Executives at companies from Sony to Angry Birds creator Rovio Entertainment said Pokemon Go would be a tough act to follow, and some even said a challenge would not be worth it.
On mobile devices, players search for and capture cartoon characters from the Pokemon franchise - displayed in the real world, using the live view from a smartphone camera. Pokemon Go has been the most downloaded mobile game since its July release.
Executives said hundreds of game developers at their companies are playing to understand how it has captivated audiences.
Now "is not the right moment to release an (augmented reality) experience", said CEO Neil Young at mobile game developer N3twork, adding: "That moment is sort of reserved, I think, for Pokemon Go."
Some executives said they would not copy the game because it was a fad driven by the Pokemon brand and it lacked social features, such as letting players talk and collaborate on a hunt.

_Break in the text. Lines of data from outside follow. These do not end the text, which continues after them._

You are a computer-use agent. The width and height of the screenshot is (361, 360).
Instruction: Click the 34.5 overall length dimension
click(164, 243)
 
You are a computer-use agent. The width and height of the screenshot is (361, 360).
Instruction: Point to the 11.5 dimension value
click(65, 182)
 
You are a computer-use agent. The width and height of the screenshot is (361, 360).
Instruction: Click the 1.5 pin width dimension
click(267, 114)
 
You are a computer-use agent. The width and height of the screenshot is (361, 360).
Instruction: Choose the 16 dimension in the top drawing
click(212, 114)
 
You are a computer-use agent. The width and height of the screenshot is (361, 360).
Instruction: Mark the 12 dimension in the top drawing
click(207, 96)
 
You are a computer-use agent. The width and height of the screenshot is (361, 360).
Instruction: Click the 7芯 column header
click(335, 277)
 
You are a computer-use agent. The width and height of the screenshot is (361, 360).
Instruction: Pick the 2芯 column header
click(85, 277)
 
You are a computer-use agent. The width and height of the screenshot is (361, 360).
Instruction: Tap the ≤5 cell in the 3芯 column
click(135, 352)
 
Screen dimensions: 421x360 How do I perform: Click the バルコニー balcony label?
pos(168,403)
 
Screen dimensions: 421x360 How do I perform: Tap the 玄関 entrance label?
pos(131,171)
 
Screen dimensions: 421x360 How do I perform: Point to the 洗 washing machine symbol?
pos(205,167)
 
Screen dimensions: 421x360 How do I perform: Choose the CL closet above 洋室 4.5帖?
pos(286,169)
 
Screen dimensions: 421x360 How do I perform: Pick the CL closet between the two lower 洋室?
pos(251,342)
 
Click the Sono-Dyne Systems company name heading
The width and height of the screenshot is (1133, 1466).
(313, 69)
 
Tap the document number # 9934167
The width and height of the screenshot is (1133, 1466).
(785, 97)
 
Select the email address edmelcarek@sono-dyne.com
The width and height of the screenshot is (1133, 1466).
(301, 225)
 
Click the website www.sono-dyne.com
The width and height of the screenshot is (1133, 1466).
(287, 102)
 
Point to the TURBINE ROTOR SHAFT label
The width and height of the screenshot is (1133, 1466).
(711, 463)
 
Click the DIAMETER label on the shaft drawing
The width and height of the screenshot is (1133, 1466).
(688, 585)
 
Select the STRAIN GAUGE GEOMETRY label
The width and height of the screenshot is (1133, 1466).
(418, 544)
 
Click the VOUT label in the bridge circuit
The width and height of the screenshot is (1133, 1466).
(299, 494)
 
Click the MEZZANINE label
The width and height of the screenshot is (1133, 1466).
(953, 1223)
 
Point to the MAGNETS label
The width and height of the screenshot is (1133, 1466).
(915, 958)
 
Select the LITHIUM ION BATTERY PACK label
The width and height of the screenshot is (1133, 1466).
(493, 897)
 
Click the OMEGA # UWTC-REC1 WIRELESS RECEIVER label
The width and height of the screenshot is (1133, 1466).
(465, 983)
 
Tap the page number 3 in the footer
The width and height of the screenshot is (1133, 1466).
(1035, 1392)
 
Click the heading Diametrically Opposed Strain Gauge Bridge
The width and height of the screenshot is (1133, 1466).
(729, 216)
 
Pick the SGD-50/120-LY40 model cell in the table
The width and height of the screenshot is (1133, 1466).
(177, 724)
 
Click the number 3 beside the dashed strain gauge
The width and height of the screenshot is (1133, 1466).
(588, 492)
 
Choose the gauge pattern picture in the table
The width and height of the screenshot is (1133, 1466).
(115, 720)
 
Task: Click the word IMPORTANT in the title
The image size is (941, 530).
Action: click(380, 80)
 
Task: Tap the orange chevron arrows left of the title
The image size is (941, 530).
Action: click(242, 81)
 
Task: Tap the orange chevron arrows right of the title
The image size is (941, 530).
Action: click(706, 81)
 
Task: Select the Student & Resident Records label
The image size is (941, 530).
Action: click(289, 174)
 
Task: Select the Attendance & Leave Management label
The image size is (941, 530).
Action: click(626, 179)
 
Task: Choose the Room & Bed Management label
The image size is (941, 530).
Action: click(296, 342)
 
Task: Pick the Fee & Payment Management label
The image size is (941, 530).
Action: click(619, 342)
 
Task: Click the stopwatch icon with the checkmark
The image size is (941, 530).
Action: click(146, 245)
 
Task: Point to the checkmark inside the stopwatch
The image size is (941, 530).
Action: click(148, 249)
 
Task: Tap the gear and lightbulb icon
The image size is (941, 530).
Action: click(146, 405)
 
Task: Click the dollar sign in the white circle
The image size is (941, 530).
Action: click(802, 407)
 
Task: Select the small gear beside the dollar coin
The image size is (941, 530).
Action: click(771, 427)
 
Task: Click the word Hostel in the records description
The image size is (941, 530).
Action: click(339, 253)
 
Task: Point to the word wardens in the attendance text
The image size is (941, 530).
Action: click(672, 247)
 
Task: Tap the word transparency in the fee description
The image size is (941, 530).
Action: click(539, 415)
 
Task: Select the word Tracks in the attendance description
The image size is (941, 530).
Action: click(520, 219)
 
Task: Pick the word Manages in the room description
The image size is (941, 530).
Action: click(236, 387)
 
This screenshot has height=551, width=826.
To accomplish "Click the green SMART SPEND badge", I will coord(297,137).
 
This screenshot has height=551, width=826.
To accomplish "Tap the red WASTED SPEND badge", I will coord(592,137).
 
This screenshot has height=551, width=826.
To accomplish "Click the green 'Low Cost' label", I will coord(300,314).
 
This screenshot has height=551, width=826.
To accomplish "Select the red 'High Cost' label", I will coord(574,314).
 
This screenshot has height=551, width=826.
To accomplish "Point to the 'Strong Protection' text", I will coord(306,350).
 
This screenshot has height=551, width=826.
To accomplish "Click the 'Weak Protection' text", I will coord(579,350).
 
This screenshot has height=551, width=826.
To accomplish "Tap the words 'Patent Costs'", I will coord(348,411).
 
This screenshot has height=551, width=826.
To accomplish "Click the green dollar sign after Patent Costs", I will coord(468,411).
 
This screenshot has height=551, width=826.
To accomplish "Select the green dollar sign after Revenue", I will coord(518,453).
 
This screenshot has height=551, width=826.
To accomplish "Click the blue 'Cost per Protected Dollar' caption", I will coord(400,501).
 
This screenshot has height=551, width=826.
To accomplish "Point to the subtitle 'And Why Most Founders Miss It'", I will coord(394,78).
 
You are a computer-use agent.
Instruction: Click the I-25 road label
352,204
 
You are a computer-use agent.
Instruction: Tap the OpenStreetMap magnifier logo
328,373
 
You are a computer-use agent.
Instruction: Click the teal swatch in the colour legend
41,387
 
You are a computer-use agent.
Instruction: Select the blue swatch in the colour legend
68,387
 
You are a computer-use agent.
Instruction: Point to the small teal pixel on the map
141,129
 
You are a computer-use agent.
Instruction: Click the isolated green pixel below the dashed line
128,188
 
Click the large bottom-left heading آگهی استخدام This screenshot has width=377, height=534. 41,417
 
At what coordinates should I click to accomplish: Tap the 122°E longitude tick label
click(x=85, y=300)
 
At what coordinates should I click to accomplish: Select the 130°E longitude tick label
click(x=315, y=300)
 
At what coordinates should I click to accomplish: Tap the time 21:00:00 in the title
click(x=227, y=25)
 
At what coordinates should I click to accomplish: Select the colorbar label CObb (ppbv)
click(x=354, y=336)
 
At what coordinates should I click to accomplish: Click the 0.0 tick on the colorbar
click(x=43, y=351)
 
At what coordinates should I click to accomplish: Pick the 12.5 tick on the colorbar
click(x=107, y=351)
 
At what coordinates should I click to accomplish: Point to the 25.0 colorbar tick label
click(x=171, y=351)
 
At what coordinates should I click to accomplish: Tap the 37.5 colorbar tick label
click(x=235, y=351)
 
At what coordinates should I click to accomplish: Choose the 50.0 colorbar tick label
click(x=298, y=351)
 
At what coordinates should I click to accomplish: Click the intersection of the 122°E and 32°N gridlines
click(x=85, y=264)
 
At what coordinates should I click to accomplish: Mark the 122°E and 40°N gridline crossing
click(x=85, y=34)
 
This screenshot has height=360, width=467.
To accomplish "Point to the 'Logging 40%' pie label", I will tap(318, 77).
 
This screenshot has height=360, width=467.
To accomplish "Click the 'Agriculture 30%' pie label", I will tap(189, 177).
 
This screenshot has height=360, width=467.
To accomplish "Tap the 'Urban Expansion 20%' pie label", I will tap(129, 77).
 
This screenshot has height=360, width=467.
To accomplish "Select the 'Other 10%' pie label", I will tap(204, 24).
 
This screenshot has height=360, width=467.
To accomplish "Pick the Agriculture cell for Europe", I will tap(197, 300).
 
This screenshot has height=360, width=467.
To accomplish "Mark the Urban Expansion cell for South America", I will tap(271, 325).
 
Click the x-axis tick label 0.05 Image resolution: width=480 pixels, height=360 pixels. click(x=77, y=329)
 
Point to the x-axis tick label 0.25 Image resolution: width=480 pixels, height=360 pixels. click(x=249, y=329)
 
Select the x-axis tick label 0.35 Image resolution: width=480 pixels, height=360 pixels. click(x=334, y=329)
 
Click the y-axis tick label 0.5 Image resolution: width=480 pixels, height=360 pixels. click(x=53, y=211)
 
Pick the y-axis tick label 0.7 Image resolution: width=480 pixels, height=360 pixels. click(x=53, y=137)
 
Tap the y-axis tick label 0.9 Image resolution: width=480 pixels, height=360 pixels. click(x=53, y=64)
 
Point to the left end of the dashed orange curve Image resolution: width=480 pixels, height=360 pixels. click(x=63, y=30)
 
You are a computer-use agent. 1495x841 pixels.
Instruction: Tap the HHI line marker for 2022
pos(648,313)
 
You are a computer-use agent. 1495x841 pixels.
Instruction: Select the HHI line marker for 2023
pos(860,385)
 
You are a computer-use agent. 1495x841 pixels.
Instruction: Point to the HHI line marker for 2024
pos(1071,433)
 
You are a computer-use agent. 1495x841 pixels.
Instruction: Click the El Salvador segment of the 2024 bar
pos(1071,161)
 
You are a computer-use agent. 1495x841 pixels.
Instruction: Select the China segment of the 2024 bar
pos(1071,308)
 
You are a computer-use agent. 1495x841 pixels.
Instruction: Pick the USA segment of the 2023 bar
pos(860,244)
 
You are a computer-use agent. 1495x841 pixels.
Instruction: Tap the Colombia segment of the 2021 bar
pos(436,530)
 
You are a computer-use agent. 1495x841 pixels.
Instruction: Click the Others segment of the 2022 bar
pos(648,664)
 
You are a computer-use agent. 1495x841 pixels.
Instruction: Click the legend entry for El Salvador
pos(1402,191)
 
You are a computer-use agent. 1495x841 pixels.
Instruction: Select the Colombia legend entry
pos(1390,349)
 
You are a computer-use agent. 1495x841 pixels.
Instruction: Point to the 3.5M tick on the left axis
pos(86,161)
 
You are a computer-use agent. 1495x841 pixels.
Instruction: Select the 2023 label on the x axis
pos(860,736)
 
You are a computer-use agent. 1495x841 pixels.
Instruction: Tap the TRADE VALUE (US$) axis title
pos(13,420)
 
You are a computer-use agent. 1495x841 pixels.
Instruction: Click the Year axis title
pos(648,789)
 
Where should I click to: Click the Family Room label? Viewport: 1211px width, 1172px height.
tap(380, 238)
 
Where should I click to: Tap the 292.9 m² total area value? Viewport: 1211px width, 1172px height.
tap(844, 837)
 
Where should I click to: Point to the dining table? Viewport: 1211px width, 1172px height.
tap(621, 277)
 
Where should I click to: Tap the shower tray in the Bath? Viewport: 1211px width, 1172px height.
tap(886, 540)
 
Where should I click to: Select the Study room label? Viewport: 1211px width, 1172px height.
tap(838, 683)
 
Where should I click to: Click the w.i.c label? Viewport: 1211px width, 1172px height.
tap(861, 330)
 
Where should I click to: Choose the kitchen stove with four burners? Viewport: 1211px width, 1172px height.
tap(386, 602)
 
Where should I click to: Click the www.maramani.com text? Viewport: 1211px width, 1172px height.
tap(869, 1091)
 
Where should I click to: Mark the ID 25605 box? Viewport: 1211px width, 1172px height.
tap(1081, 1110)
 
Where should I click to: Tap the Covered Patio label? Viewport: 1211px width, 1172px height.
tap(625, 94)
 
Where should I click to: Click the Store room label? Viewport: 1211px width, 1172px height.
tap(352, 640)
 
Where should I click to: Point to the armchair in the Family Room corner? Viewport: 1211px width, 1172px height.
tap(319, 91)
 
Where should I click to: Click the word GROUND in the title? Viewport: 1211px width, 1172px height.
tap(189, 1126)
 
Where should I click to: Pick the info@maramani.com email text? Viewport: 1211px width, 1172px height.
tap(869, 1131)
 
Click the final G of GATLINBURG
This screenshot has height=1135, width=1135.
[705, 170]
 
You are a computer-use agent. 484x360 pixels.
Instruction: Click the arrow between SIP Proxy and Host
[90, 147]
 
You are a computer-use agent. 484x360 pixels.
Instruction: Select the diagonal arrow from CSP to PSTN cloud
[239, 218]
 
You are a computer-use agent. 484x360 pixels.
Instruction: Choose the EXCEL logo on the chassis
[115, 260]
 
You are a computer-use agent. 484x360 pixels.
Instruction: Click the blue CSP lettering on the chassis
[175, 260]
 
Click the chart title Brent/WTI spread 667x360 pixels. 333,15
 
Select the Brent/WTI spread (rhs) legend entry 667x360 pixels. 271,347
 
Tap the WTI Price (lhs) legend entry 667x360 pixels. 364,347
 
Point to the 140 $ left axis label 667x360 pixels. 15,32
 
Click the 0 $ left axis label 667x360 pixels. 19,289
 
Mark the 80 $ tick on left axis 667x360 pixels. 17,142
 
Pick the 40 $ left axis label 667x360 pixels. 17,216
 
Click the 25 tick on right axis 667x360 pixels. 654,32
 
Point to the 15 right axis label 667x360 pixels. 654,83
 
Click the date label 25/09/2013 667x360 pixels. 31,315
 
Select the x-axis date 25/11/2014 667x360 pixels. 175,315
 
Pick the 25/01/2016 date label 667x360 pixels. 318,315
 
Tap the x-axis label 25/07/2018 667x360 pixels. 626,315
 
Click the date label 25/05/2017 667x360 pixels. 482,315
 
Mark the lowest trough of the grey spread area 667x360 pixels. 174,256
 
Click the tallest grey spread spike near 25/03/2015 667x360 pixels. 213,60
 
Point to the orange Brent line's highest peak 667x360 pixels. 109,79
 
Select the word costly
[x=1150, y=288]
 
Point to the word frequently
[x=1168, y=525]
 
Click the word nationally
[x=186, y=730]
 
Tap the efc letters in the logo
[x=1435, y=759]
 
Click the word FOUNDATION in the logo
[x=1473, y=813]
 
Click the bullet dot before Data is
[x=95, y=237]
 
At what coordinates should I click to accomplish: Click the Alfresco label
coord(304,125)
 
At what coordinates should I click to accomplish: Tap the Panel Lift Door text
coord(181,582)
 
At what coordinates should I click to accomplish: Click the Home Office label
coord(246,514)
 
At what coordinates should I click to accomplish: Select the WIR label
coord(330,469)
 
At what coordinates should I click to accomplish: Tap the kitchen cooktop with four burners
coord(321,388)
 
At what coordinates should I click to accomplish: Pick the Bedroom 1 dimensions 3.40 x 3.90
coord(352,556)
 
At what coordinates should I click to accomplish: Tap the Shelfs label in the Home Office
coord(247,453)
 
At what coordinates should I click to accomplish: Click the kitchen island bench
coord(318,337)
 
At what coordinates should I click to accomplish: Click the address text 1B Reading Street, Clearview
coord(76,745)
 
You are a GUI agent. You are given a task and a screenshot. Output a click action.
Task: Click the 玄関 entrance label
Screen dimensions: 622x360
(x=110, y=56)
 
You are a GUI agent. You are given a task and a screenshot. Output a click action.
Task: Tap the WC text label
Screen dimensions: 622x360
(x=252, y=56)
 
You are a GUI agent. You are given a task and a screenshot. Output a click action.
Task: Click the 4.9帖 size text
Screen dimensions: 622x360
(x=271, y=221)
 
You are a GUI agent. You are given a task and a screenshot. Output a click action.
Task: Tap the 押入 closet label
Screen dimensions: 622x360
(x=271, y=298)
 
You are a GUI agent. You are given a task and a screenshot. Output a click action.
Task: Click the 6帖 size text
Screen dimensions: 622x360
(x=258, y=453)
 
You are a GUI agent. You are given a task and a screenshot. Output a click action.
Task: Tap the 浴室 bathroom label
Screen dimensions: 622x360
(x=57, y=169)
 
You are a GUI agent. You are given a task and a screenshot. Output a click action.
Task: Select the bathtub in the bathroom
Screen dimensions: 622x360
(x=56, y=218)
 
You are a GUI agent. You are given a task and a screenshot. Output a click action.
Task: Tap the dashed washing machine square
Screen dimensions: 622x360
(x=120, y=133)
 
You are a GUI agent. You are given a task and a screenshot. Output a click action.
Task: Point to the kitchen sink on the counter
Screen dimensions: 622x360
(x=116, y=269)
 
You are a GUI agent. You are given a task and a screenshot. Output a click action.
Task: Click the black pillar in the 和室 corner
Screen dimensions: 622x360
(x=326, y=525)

The success in getting players onto their feet was seen as brilliant but hard to replicate, and the deft use of mapping technology also sets a high bar.
Analysts calculate the game is set to earn between US$200 million and US$500 million (S$270 million to S$674 million) in revenue in one year. The higher figure would rank it in the top 20 grossing mobile games in history, analysts said.
"We're just sort of scratching the surface of what we're going to see" in augmented reality, said Mr David Haddad, president of Warner Bros Interactive Entertainment. It is in the early stages of developing augmented reality games but has no plans to announce a new title.
Zynga is studying what to do in the space, CEO Frank Gibeau said. "Pokemon has really shown new paths and new ways to grow that's very exciting for customers, players, developers," he said.
Pokemon, partly owned by Nintendo, is celebrating the 20th anniversary of Pokemon games and their menagerie, led by the rabbit- like Pikachu.
That brand power is tough to match, said Mr Richard Marks, senior researcher at Sony Interactive Entertainment.
Some gaming executives do not believe Pokemon Go is the future of gaming. Mobile scavenger hunts require physical activity and could be a hard sell to most video game players. "It's not easy to get people off of their couches," said Mr Wilhelm Taht, executive vice-president of games at Rovio Entertainment.
"The game needs to be more social... where you can have group goals and chat when you hunt," said MySpace creator Chris DeWolfe.